1.5 Training、Validation、Test Set



Training Dataset: The sample of data used to fit the model.

The actual dataset that we use to train the model (weights and biases in the case of a Neural Network). The model sees and learns from this data.


Validation Dataset: The sample of data used to provide an unbiased evaluation of a model fit on the training dataset while tuning model hyperparameters. The evaluation becomes more biased as skill on the validation dataset is incorporated into the model configuration.

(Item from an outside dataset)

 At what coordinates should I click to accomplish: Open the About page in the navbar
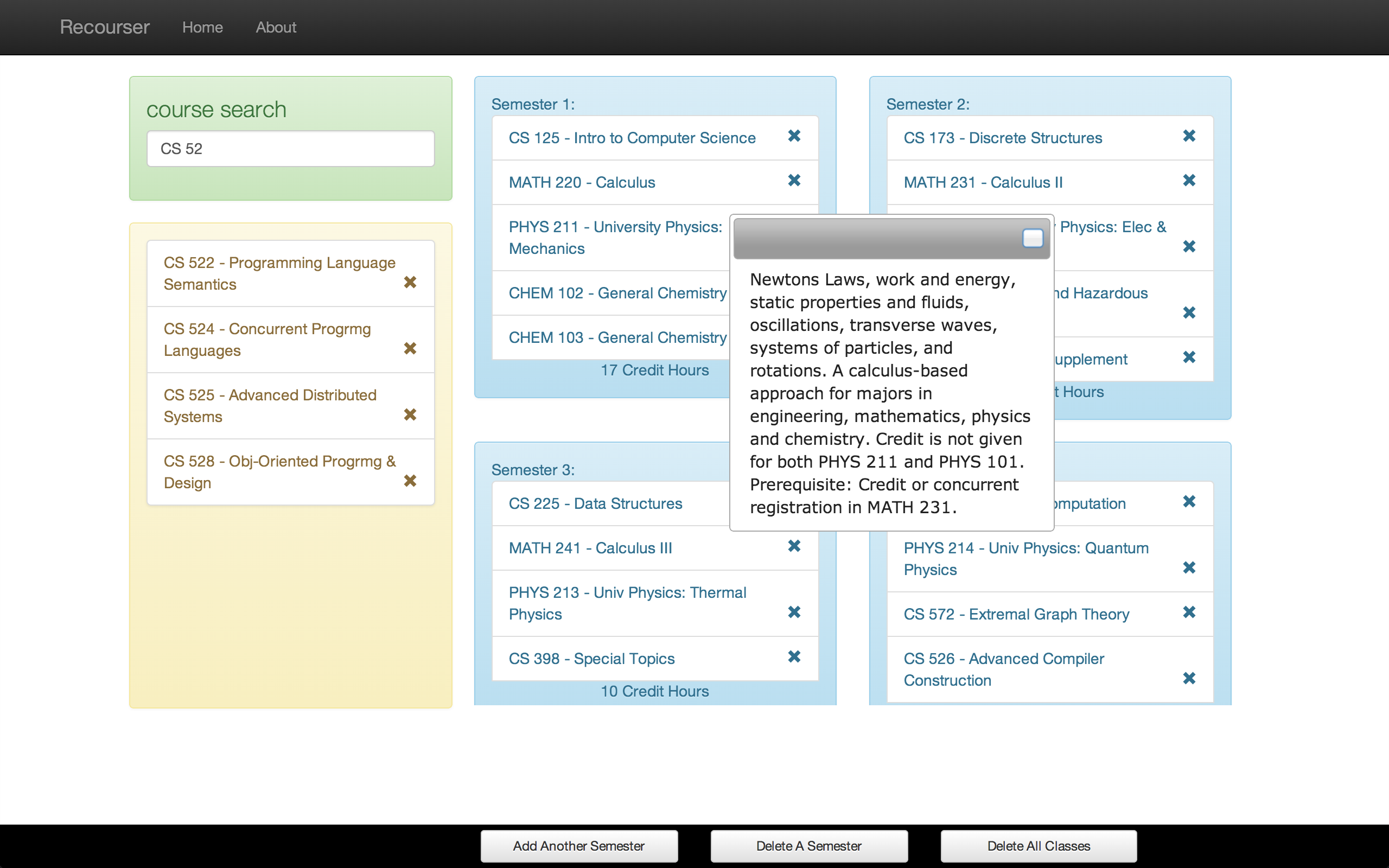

The validation set is used to evaluate a given model, but this is for frequent evaluation. We, as machine learning engineers, use this data to fine-tune the model hyperparameters. Hence the model occasionally sees this data, but never does it “Learn” from this. We use the validation set results, and update higher level hyperparameters. So the validation set affects a model, but only indirectly. The validation set is also known as the Dev set or the Development set. This makes sense since this dataset helps during the “development” stage of the model.


Test Dataset: The sample of data used to provide an unbiased evaluation of a final model fit on the training dataset.

The Test dataset provides the gold standard used to evaluate the model. It is only used once a model is completely trained(using the train and validation sets). The test set is generally what is used to evaluate competing models (For example on many Kaggle competitions, the validation set is released initially along with the training set and the actual test set is only released when the competition is about to close, and it is the result of the the model on the Test set that decides the winner). Many a times the validation set is used as the test set, but it is not good practice. The test set is generally well curated. It contains carefully sampled data that spans the various classes that the model would face, when used in the real world.

Now that you know what these datasets do, you might be looking for recommendations on how to split your dataset into Train, Validation and Test sets.

This mainly depends on 2 things. First, the total number of samples in your data and second, on the actual model you are training.

Some models need substantial data to train upon, so in this case you would optimize for the larger training sets. Models with very few hyperparameters will be easy to validate and tune, so you can probably reduce the size of your validation set, but if your model has many hyperparameters, you would want to have a large validation set as well(although you should also consider cross validation). Also, if you happen to have a model with no hyperparameters or ones that cannot be easily tuned, you probably don’t need a validation set too!

All in all, like many other things in machine learning, the train-test-validation split ratio is also quite specific to your use case and it gets easier to make judge ment as you train and build more and more models.